Using rigid disks and sealing the unit allows much tighter tolerances than in a floppy disk drive. Consequently, hard disk drives can store much more data than floppy disk drives and can access and transmit it faster. As of January 2008:
· A typical desktop HDD, might store between 120 and 300 GB of data (based on US market data[11]), rotate at 7,200 revolutions per minute (RPM) and have a media transfer rate of 1 Gbit/s or higher. (1 GB = 109 B; 1 Gbit/s = 109 bit/s)
· The highest capacity HDDs are 1 TB 7K1000[12].

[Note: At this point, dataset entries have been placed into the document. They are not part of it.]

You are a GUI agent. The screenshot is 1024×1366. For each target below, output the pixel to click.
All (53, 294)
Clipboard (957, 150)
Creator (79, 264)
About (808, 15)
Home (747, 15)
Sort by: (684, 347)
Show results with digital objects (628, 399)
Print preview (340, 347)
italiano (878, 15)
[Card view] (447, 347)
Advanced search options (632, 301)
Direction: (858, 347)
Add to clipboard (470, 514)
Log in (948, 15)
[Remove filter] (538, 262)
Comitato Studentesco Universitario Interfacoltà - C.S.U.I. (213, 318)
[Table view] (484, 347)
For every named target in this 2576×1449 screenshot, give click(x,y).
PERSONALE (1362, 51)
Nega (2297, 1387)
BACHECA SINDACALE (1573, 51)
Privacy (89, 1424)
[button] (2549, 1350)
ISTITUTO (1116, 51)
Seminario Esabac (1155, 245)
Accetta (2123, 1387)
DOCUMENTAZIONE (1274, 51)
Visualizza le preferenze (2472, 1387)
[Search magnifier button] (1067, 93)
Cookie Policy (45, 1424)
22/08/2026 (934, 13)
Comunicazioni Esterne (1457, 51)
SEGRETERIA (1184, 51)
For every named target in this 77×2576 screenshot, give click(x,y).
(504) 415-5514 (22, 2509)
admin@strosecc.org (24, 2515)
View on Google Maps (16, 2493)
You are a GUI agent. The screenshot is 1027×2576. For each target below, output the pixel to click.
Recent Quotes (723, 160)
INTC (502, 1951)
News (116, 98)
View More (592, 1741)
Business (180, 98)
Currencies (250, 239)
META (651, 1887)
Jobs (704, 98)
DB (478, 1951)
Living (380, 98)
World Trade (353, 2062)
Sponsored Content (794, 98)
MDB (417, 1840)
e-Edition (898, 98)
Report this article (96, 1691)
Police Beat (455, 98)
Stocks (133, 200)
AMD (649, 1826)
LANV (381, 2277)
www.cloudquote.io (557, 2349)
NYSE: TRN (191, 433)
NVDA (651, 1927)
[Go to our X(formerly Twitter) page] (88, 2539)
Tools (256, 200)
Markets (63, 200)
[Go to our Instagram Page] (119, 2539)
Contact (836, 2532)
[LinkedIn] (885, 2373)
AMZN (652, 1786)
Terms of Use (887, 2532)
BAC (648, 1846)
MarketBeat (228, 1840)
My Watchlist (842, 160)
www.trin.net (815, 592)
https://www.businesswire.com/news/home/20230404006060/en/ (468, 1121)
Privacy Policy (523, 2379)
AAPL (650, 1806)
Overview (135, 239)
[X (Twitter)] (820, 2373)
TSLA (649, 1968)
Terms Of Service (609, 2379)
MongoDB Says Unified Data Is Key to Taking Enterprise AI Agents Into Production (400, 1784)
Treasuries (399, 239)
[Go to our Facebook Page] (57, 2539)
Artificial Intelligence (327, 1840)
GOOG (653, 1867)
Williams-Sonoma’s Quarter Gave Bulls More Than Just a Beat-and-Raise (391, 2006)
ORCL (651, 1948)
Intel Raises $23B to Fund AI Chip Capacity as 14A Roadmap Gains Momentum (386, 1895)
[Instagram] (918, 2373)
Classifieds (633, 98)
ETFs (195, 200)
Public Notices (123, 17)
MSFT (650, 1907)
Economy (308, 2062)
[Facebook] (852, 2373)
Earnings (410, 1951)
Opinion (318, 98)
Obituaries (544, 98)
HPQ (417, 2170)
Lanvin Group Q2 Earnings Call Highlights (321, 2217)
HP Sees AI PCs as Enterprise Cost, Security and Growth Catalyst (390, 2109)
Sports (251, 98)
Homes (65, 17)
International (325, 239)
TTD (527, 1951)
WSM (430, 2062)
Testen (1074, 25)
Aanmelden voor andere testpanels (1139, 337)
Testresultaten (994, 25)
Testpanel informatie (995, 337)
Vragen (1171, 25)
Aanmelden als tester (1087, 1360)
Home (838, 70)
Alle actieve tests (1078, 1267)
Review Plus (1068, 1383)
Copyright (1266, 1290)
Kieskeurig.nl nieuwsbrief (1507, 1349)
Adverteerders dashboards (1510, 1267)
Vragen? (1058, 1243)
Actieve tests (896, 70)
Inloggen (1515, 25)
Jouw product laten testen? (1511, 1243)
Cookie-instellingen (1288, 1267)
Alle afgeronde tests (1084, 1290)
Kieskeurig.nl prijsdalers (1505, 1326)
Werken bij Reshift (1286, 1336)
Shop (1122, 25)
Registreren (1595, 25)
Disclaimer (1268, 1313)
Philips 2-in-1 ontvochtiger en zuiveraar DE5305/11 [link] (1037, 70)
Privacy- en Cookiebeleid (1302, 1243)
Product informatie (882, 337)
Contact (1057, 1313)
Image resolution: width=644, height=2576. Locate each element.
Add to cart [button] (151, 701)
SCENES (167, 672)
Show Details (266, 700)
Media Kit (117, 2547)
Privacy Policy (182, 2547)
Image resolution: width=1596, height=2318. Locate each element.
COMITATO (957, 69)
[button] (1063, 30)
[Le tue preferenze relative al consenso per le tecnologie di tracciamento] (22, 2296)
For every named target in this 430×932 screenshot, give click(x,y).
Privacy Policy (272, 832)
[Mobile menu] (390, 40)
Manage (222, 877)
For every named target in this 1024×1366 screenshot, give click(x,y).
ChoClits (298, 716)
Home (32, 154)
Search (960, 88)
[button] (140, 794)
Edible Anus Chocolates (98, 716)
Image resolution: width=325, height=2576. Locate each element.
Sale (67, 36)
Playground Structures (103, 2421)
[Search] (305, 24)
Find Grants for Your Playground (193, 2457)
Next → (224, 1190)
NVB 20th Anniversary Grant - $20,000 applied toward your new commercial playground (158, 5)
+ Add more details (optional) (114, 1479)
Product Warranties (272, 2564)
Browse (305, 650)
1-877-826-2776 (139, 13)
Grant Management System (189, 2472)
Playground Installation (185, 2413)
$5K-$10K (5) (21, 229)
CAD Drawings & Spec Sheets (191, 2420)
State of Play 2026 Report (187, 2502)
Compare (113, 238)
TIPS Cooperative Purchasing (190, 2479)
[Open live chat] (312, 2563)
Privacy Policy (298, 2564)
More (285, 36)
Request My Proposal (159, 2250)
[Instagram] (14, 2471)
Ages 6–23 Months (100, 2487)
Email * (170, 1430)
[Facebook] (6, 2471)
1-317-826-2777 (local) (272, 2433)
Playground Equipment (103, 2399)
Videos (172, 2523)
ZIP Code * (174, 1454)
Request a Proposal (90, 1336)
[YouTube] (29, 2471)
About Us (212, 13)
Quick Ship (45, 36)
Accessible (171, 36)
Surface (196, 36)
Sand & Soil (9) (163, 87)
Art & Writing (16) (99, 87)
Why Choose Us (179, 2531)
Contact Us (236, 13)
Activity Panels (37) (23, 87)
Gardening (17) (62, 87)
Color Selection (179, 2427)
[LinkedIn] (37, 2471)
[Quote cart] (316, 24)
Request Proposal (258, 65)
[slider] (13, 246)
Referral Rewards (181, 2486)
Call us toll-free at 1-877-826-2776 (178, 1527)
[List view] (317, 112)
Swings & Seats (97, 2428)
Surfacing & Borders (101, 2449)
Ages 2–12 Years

· The fastest “enterprise” HDDs spin at 10,000 or 15,000 rpm, and can achieve sequential media transfer speeds above 1.6 Gbit/s.[13] and a sustained transfer rate up to 125MBytes/second.[14] Drives running at 10,000 or 15,000 rpm use smaller platters because of air drag and therefore generally have lower capacity than the highest capacity desktop drives.
· Mobile, i.e., laptop HDDs, which are physically smaller than their desktop and enterprise counterparts, tend to be slower and have less capacity. A typical mobile HDD spins at 5,400 rpm, with 7,200 rpm models available for a slight price premium. Because of the smaller disks, mobile HDDs generally have lower capacity than the highest capacity desktop drives.
The exponential increases in disk space and data access speeds of HDDs have enabled the commercial viability of consumer products that require large storage capacities, such as digital video recorders and digital audio players.[15] In addition, the availability of vast amounts of cheap storage has made viable a variety of web-based services with extraordinary capacity requirements, such as free-of-charge web search, web archiving and video sharing (Google, Yahoo!, YouTube, etc.).
The main way to decrease access time is to increase rotational speed, while the main way to increase throughput and storage capacity is to increase areal density. A vice president of Seagate Technology projects a future growth in disk density of 40% per year.[16] Access times have not kept up with throughput increases, which themselves have not kept up with growth in storage capacity.
The first 3.5" HDD marketed as able to store 1 TB was the Hitachi Deskstar 7K1000. It contains five platters at approximately 200 GB each, providing 935.5 GiB of usable space.[17] Hitachi has since been joined by Samsung (Samsung SpinPoint F1, which has 3 × 334 GB platters), Seagate and Western Digital in the 1 TB drive market.